• **Work to be completed**
Below are entries; work out how many of their lines include the string "Task", and reply with the number only.
Data extracts section start
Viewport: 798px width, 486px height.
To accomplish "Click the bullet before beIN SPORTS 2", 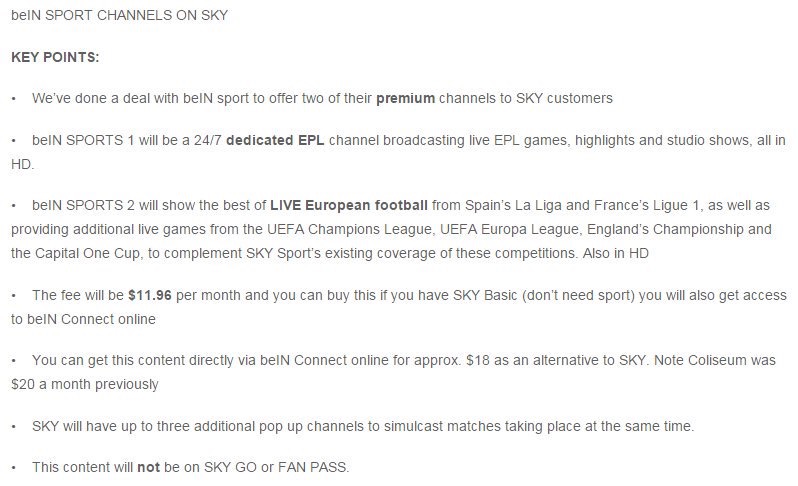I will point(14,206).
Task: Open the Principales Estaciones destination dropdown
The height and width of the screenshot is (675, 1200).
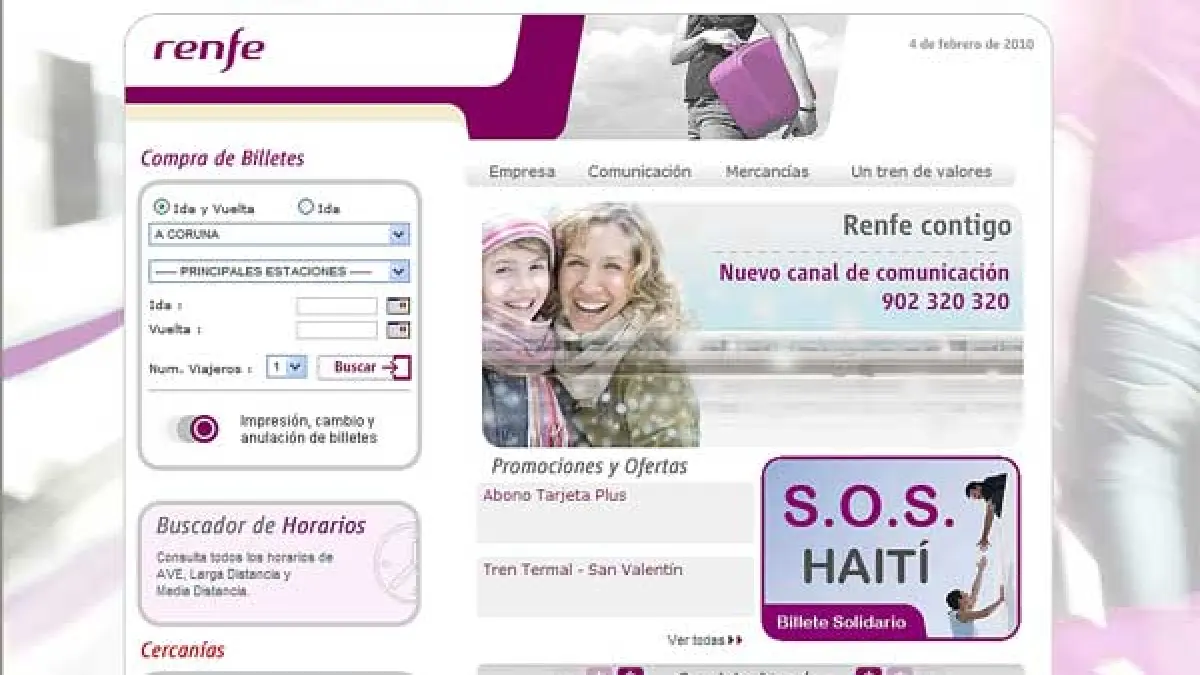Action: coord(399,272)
Data extracts section end
Data extracts section start
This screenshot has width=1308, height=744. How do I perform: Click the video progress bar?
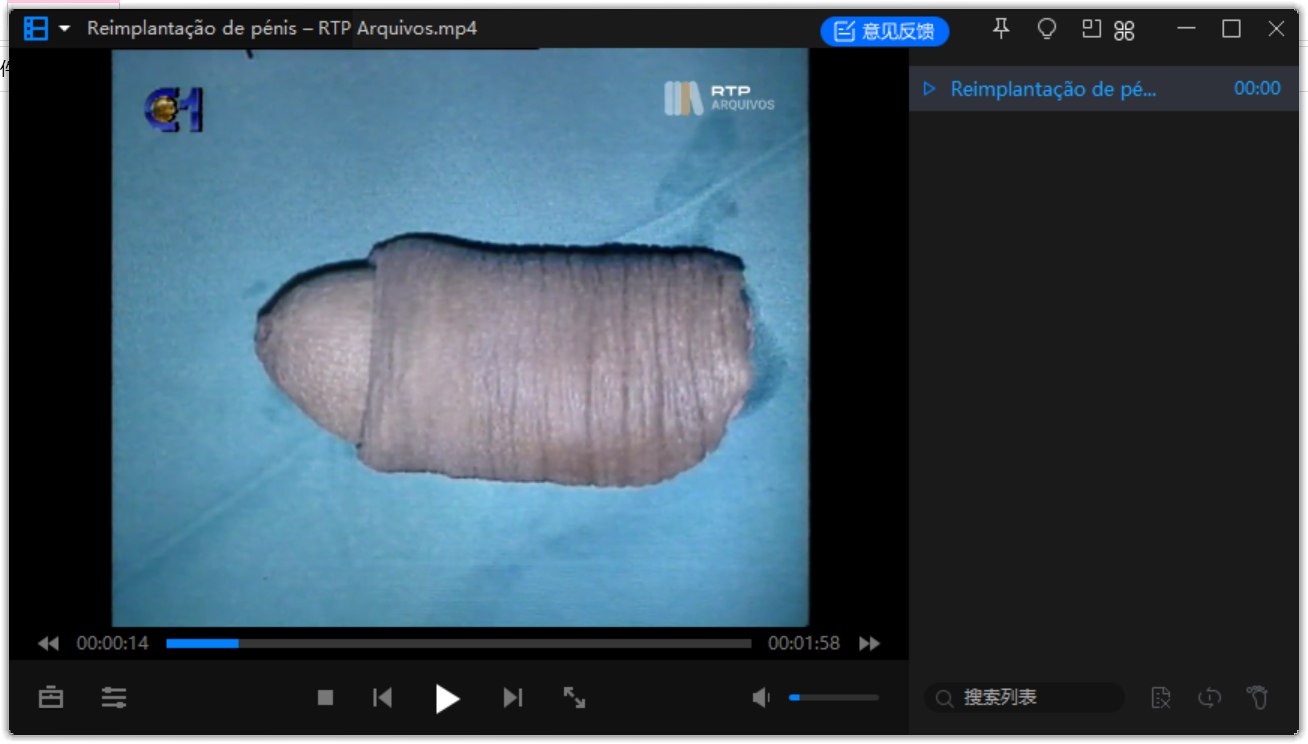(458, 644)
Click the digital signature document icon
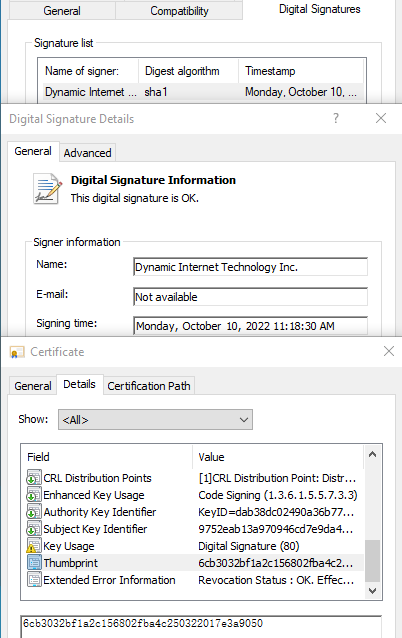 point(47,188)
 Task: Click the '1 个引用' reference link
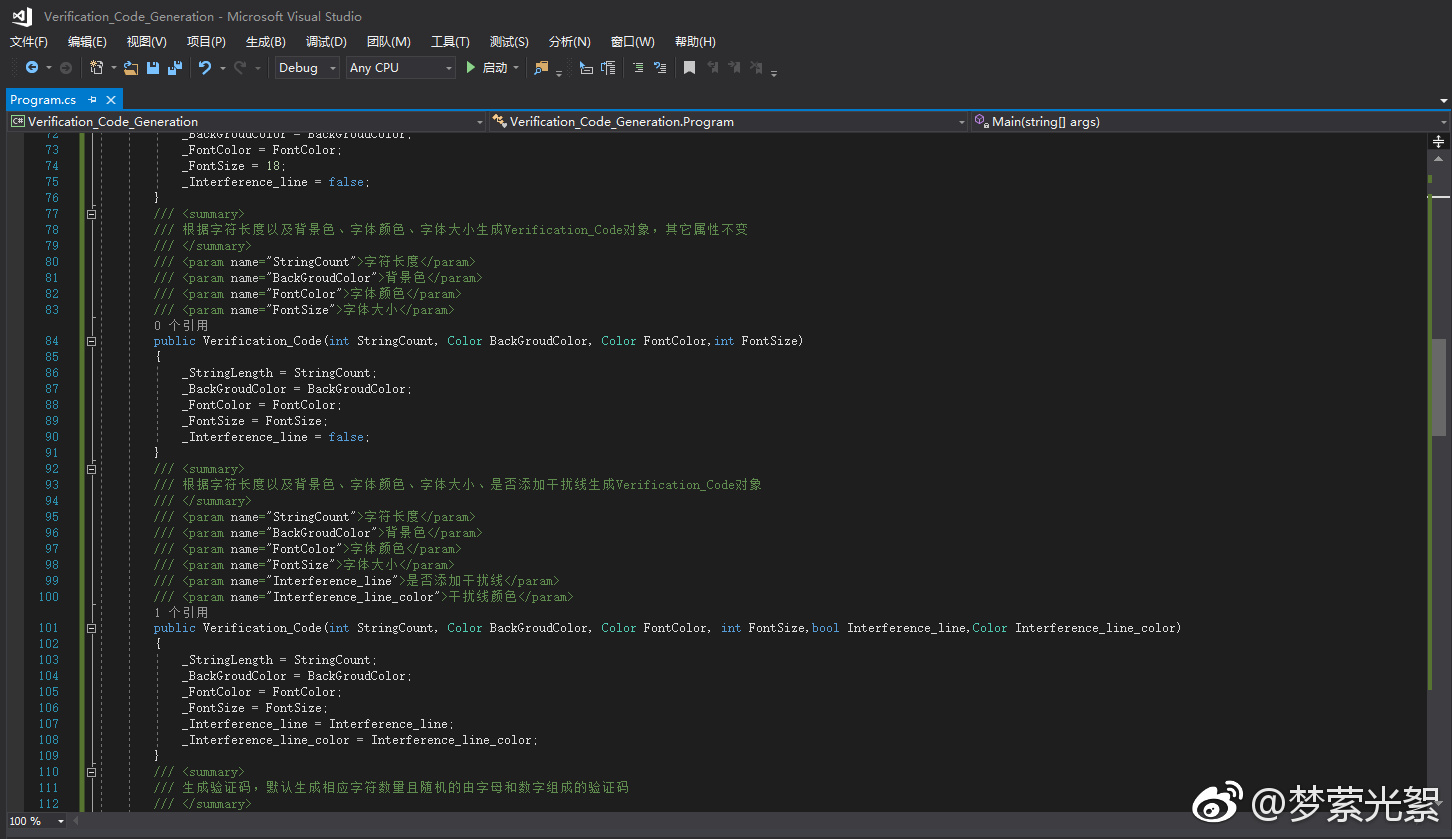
Data extracts section end
Data extracts section start
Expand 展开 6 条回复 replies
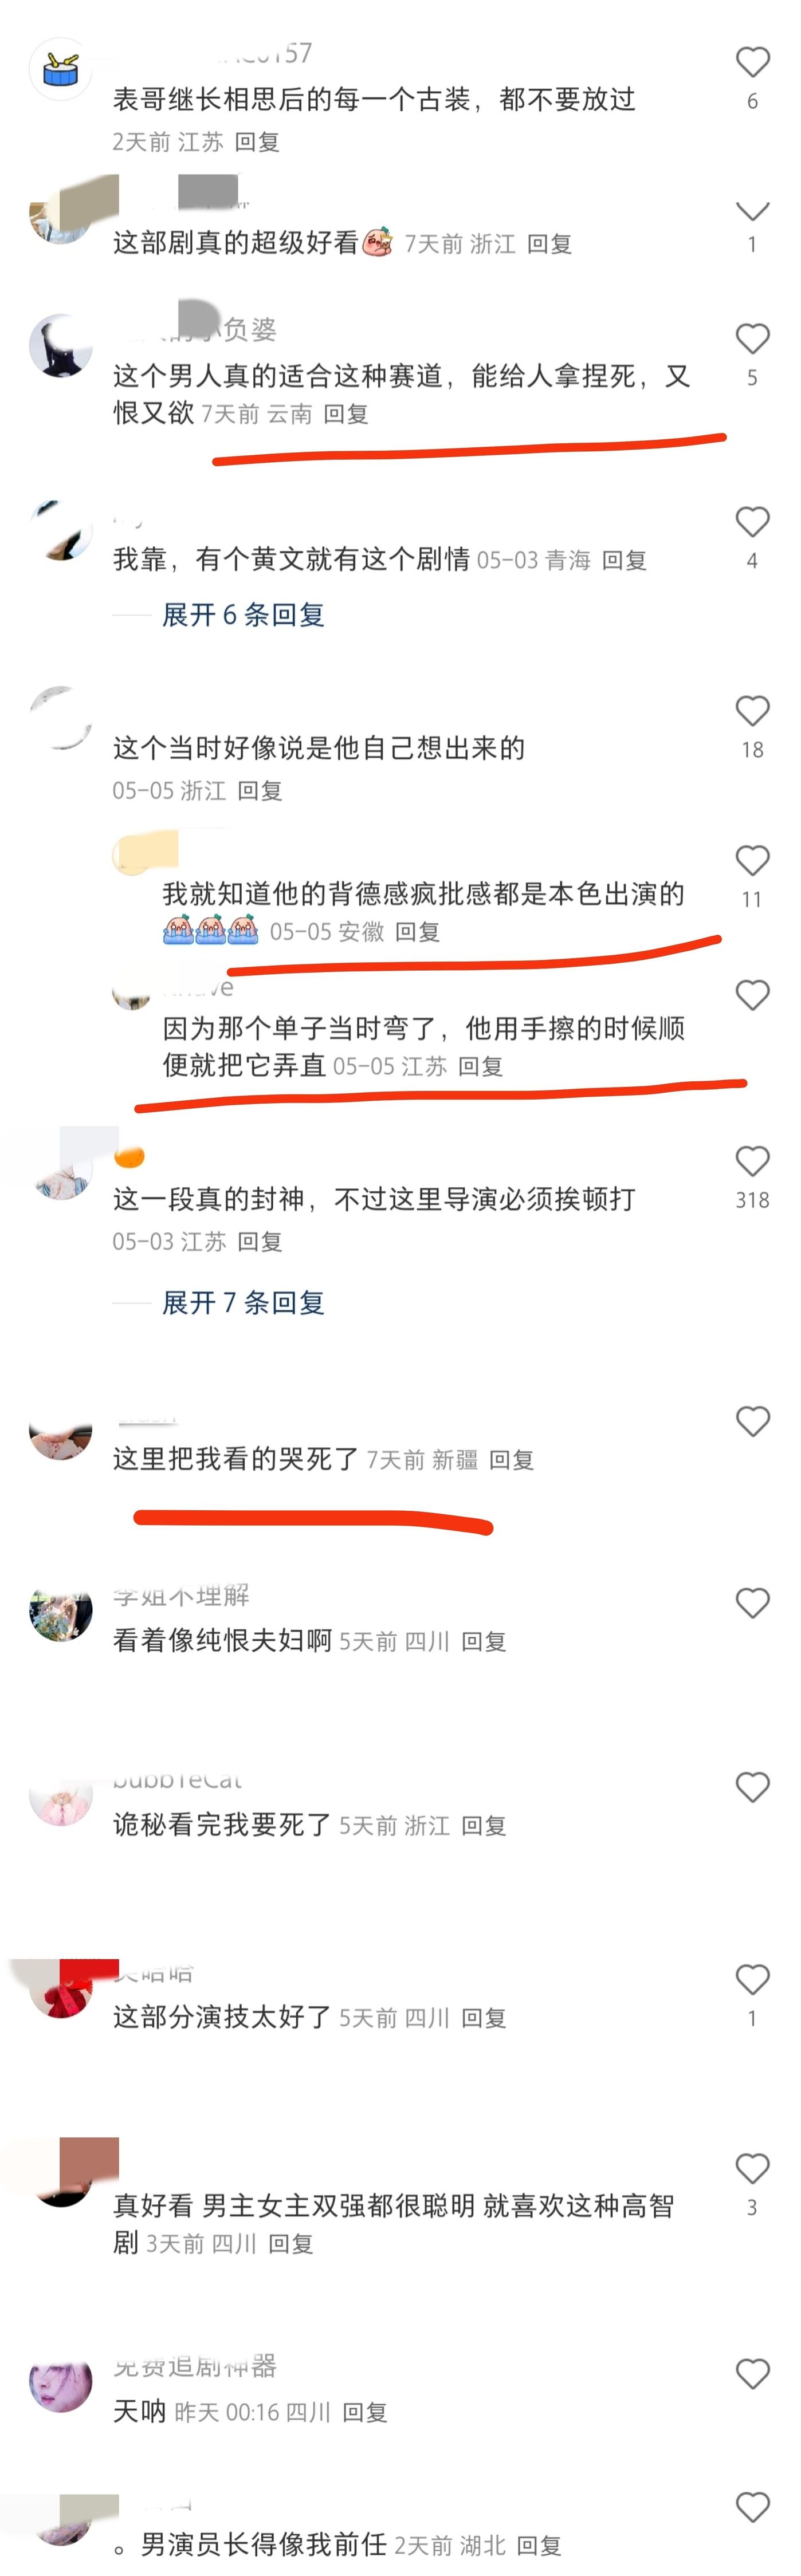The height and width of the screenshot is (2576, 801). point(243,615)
Data extracts section end
• **Completed exercise**
2